───── Pasaje seleccionado ─────
Vitalismo desesperadoLa dulce tirana

Ignacio F. Garmendia / Manuel Gregorio González

31 de mayo 2015 - 05:00

De Boris Vian se ha dicho que ponía la poesía en sus novelas y cultivaba el prosaísmo en el verso, pero semejante juicio implica pasar por alto que los creadores totales no entienden de géneros o que los poetas verdaderos -los que no hacen del oficio un oficio, sino una forma de vida- no dejan de serlo en cualquier página. En su acelerada carrera contra la muerte, que lo alcanzaría antes de cumplir los cuarenta, Vian escribió mucho y de modo febril, como el que sabe que tiene los días contados y se lo juega todo -y además alegremente- en cada partida. Sólo publicó dos colecciones de poemas, Barnum's Digest (1948) y Cantinelas en jalea (1949), que junto a las que aparecieron póstumamente -No quisiera palmarla (1962) y Cien sonetos (1984)- y un puñado de composiciones dispersas forman el conjunto de su Poesía completa, reunida en una edición bilingüe de Renacimiento donde Juan Antonio Tello -casi quince años de dedicación a la obra de Vian, difícil como pocas de trasvasar a otra lengua- ha revisado sus anteriores traducciones, publicadas por Hiperión, e incorporado las que tenía pendientes. El volumen, ineludible, es un monumento al riesgo, la subversión y la imaginación desbocada.

Haciéndose eco de sus afinidades expresas, Tello adscribe a Vian a un linaje lúdico, rompedor, desenfadado, libérrimo, que puede remontarse hasta Rabelais y llega hasta Jarry, padre y precursor de la Patafísica en cuyo Colegio figuraba el poeta junto a compañeros de viaje como su gran valedor y maestro Queneau o el también admirado Prévert. Luminoso y a la vez oscuro o hasta inextricable, pero siempre fresco, bienhumorado, mordaz, Vian comparte muchos de los rasgos del imaginario surrealista -aunque trazó su propio camino, demasiado celoso de su independencia para comulgar con los preceptos de cualquier ortodoxia- y el gusto por la provocación o el desvarío. Es la suya una poética transformadora que genera un mundo aparte, tiene su centro en el lenguaje y pretende agotar sus posibilidades, pero al mismo tiempo resulta indisociable del autor -"no se comprende una obra, se comprende al hombre que la ha hecho"- y reveladora de su circunstancia. Hay veras junto a las burlas que en Vian, el perseguido, hablan de la melancolía del niño enfermo, de su vitalismo desesperado.

Boris Vian. Ed. y trad. Juan Antonio Tello. Renacimiento. Sevilla, 2015. 592 páginas. 25 euros

Es sabido que Germaine Necker, baronesa de Staël, fue una mujer culta, brillantísima y adinerada, cuya historia corre en paralelo, no sólo a los salones parisinos y las Lumières dieciochescas, sino al estrépito de la Revolución y la ambición desmesurada del Gran Corso. También, y no en menor medida, la vida en el exilio de madame de Staël traerá una nueva fiebre a las letras francesas, de la mano de su amigo, y preceptor de sus hijos, Wilhelm Schlegel. Dicha fiebre no fue otra que el Romanticismo, cuyo germen teutón trasladó a la tierra fértil del Sena, gracias a su obra más perdurable: Alemania.
───── Datos proporcionados ─────
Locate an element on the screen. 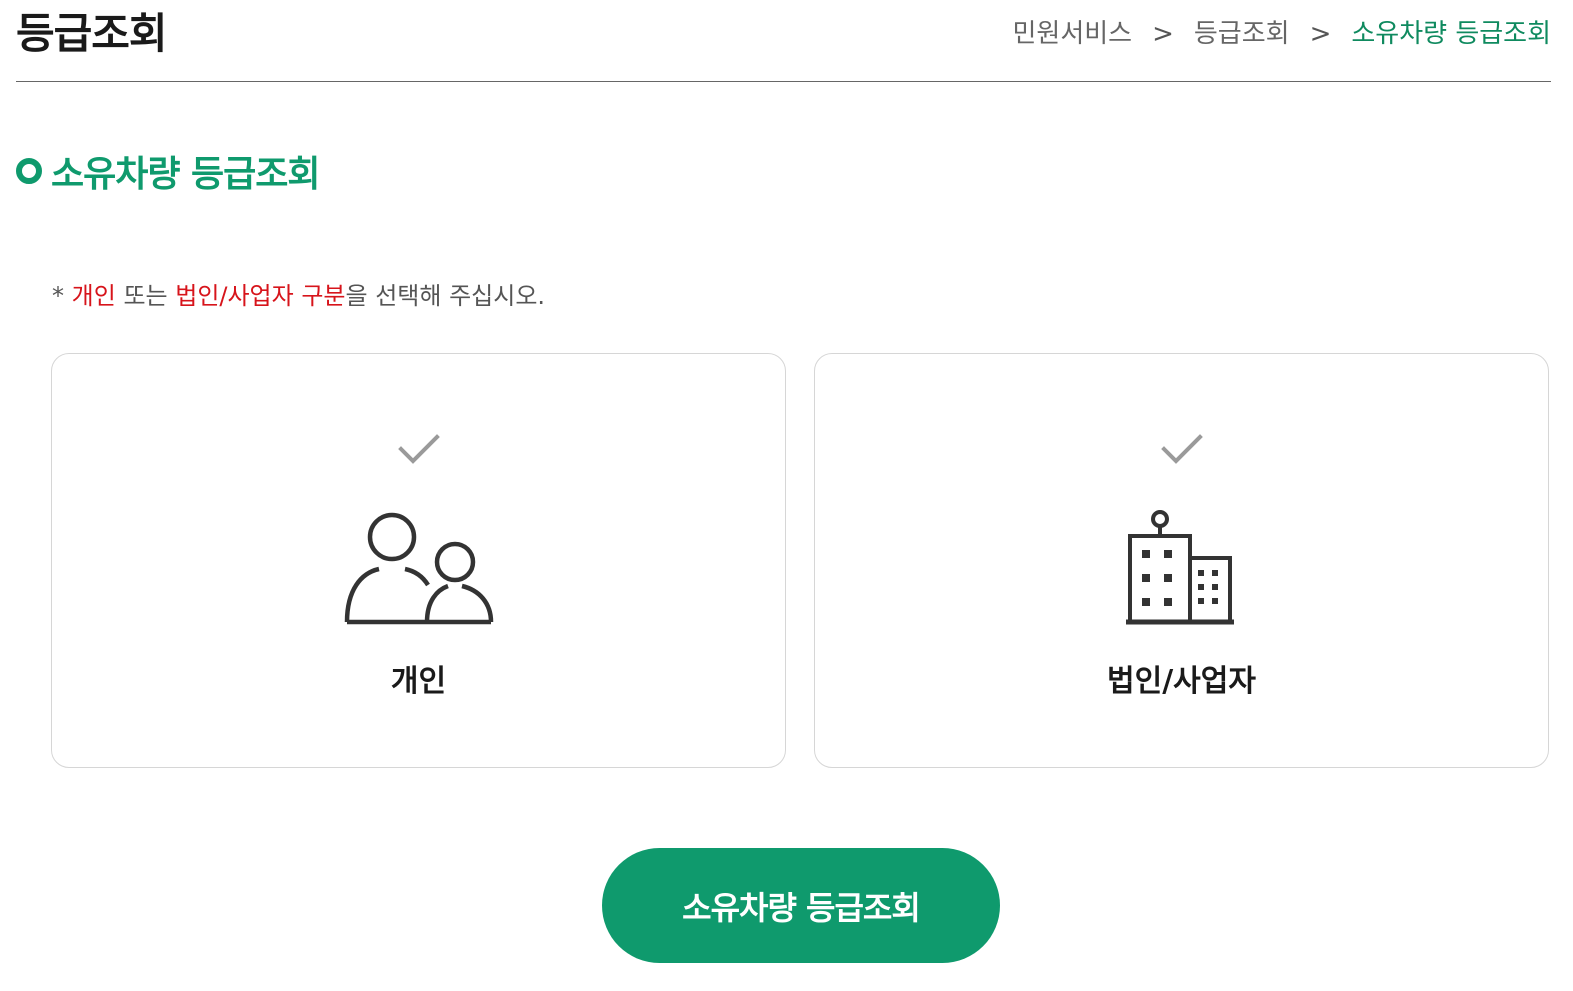 This screenshot has width=1573, height=991. building-icon is located at coordinates (1180, 568).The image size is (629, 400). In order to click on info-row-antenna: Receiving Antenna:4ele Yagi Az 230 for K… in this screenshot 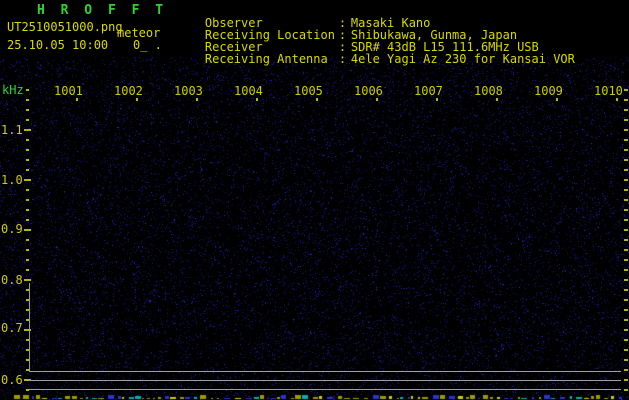, I will do `click(376, 53)`.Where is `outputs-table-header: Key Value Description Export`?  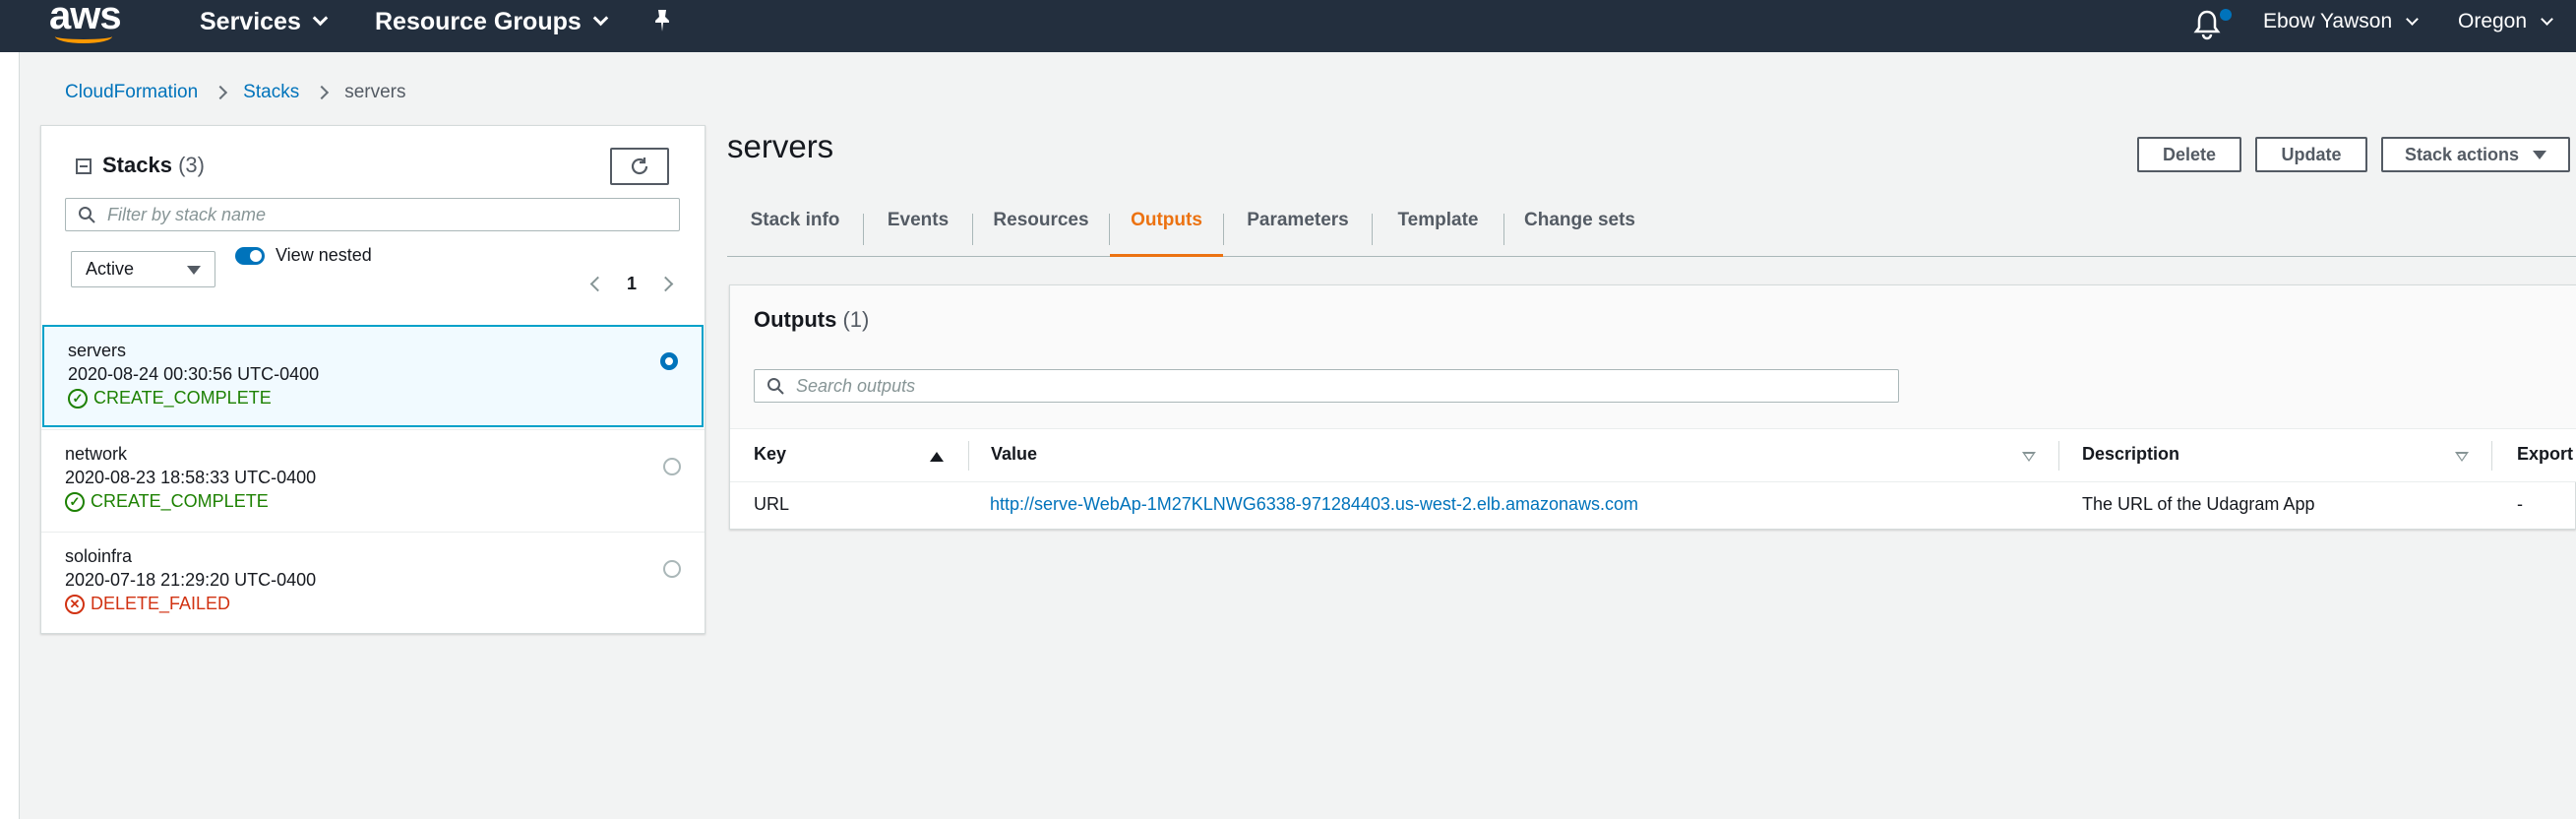 outputs-table-header: Key Value Description Export is located at coordinates (1653, 455). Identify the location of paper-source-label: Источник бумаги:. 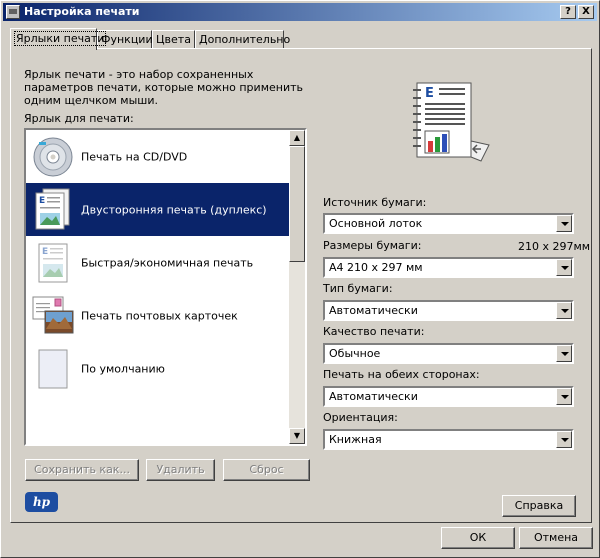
─────
Transcribe sin cambios el fragmento del pasaje seleccionado que va entre "Es sabido que" y "más perdurable: Alemania.", ambos incluidos.

Respuesta al problema:
Es sabido que Germaine Necker, baronesa de Staël, fue una mujer culta, brillantísima y adinerada, cuya historia corre en paralelo, no sólo a los salones parisinos y las Lumières dieciochescas, sino al estrépito de la Revolución y la ambición desmesurada del Gran Corso. También, y no en menor medida, la vida en el exilio de madame de Staël traerá una nueva fiebre a las letras francesas, de la mano de su amigo, y preceptor de sus hijos, Wilhelm Schlegel. Dicha fiebre no fue otra que el Romanticismo, cuyo germen teutón trasladó a la tierra fértil del Sena, gracias a su obra más perdurable: Alemania.